Nature reserve in Berkshire, England

Englemere Pond is a 26.1 ha biological Site of Special Scientific Interest on the southern outskirts of North Ascot in Berkshire. The site is also a Local Nature Reserve. It is owned by the Crown Estate and managed by Bracknell Forest Borough Council.

==Geography==

The nature reserve is situated between Martins Heron railway station and Ascot railway station.

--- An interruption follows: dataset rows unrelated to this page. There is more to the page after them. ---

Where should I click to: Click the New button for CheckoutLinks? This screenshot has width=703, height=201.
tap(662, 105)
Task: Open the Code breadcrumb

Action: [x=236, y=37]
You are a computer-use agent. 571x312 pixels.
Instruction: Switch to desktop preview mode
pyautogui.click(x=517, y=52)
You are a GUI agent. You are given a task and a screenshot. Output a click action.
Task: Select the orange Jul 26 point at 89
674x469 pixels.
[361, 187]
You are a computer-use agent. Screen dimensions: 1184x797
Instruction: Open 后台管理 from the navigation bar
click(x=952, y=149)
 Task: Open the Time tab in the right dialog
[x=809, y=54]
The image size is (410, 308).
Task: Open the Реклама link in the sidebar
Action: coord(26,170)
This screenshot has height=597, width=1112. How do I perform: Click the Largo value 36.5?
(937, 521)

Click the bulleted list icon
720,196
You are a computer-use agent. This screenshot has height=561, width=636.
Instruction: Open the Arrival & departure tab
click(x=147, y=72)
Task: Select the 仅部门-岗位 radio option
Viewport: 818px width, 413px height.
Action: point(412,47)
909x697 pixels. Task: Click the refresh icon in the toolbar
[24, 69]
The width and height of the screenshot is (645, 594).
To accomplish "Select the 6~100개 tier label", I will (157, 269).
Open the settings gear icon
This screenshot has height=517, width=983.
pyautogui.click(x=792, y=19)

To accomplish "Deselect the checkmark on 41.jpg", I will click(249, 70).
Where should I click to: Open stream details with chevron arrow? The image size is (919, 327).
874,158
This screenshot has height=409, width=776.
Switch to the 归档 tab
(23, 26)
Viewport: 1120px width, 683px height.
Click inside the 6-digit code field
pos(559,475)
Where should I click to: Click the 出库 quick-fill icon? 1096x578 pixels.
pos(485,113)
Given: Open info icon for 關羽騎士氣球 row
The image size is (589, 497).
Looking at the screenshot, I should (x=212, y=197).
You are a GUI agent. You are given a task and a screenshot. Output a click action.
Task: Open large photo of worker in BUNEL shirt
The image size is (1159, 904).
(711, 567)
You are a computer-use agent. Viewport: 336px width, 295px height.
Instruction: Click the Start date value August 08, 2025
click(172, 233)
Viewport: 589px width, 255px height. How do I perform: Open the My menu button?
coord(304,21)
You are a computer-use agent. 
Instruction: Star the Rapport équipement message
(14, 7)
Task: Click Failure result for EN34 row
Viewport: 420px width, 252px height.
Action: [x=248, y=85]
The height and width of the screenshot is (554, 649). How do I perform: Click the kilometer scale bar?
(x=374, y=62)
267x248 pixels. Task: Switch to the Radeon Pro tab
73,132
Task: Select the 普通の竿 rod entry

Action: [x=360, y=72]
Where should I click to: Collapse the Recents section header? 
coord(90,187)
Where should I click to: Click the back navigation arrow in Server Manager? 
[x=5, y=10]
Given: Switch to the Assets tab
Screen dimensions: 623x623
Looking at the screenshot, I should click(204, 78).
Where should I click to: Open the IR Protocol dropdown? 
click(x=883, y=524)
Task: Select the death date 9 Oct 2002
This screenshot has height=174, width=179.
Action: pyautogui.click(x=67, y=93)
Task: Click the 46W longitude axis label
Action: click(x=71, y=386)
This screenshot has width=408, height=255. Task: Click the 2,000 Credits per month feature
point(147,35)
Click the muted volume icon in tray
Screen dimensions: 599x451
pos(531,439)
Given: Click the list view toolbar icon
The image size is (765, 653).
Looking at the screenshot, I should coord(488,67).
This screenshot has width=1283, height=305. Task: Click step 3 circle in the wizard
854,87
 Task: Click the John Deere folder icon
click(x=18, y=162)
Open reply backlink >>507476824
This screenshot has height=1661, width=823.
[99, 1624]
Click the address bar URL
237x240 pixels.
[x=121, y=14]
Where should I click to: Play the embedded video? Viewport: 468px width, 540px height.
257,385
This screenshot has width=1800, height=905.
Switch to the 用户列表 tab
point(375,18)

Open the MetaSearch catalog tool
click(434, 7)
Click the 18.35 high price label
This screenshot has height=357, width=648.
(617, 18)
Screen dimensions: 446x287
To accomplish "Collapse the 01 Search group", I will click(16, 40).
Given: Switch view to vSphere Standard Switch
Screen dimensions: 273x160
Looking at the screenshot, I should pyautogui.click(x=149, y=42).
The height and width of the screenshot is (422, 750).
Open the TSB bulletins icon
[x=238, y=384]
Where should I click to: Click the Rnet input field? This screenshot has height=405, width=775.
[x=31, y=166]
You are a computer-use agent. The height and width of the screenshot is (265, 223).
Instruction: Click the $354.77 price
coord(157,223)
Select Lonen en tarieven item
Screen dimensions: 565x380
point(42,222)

It features a shallow acidic lake and marsh land.

==Name==
Probably compound of Old Saxon egela "leech", or even Old English *egele (unattested), similar to German Egel (Blutegel) "leech", followed by Old Saxon meri "lake" or Old English mere "lake, pool", hence the overall meaning of "leech pool". Moreover, the early forms of Inglemire (East Riding of Yorkshire, Yghelmar 1322; Iglemere / Inglemere 1408) are identical to the common Norman place names Iglemare and Inglemare and are explained as follows: a compound of the Old Norse word igill "leech" and mere "body of water".

==History==

The land for most of its recorded history has been part of a great Royal Hunting Forest that surrounded Windsor Castle.

In 1990 the site was declared as a local nature reserve by Bracknell Forest Borough Council.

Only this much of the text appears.